# 26 vs. 650B vs. 29 for tall XC guys



## TheHolc (May 17, 2016)

I'm sure this topic has been beat to death, I just don't know how to go about searching for something this specific. I'm curious what size wheels would be the better option for a tall guy (6' 4") like myself? I'm searching for a decent FS, but currently own an entry level 650B HT. I for the most part like the 650B but i'm curious if 26" or 29" might be a better option for me? I feel like 26" might involve too much effort to keep up rolling resistance whereas 29" can be a pain for climbing or getting going from slow speeds. I have a buddy who used to ride a FS 26er and he said it feels like a BMX after riding his 29er. Any advice or opinions?


----------



## Le Duke (Mar 23, 2009)

Seeing as the top 10 dudes at this past weekend's XC World Championship were all on 29ers, I'm going out on a limb and saying that climbing on them is not a problem.

Sent from my XT1585 using Tapatalk


----------



## Walt (Jan 23, 2004)

There is no downside to a 29er for someone your size. If you were a little bigger, 29+ would be almost mandatory - as it is, it's probably still worth a look.

-Walt


----------



## manpurse (Feb 6, 2011)

I'm 6'4" on an XL Niner RIP. I demo'd a 27.5 recently just to try it out and the 29er feels more proportional so I'll be sticking with the big wheels for now. At first I had to switch my riding style a bit on a 29er but after a few rides I quickly became used to it.


----------



## B1KER (Jul 19, 2006)

I'm 6'2" and 275lbs. I prefer the 650b over the 29er. Of the 29ers that I've test ridden I felt like the larger wheel didn't take the line I wanted as much in the technical sections. I feel like the 650b gives you some of the perks of the 29er but isn't so totally different than the 26er. At the end of the day, I'm sure you won't like hearing this, but you really need to go out and try the different bikes and see what makes you happy. Don't get caught up in wheel size because we all rode 26ers for years and were just fine with them. If budget is a concern there are a lot of great 26ers on Craigslist and Pinkbike. Swap with your buddies on a section of trail. Even if the frame isn't quite the right size you will get a feel for the wheel size.


----------



## AL29er (Jan 14, 2004)

Personally ridden them all. For purely XC the 29er is where it is at. Good traction despite the narrow tires and the contact patch is big enough to keep most silly pinch flats and casing issues at bay. Only issue I have had with 29er and XC is that the tire casings are pretty thin for a clyde, especially converted tubeless.

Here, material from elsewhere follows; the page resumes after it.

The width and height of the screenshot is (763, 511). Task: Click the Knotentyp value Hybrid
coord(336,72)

As most have noticed the racing crowd has also spoken with their wallets on the issue.


----------



## Nubster (May 15, 2009)

There's almost never a time when 29er isn't better IMO. Trek did a bunch of testing that showed that there was little difference between 26 and 27.5 and that 27.5 was much close to 26 performance than it was to 29er performance. So it's not really the best of both worlds. Really it comes down to what feels better to you but all else being equal, 29er is going to perform better. And like stated...if the pros that depend on winning to put food on the table are running 29" over 27.5...that should tell you all you need to know. I know the pros run the brands that they are sponsored by, but if 27.5 was a better size choice...I'd expect some or most or all would be using it. 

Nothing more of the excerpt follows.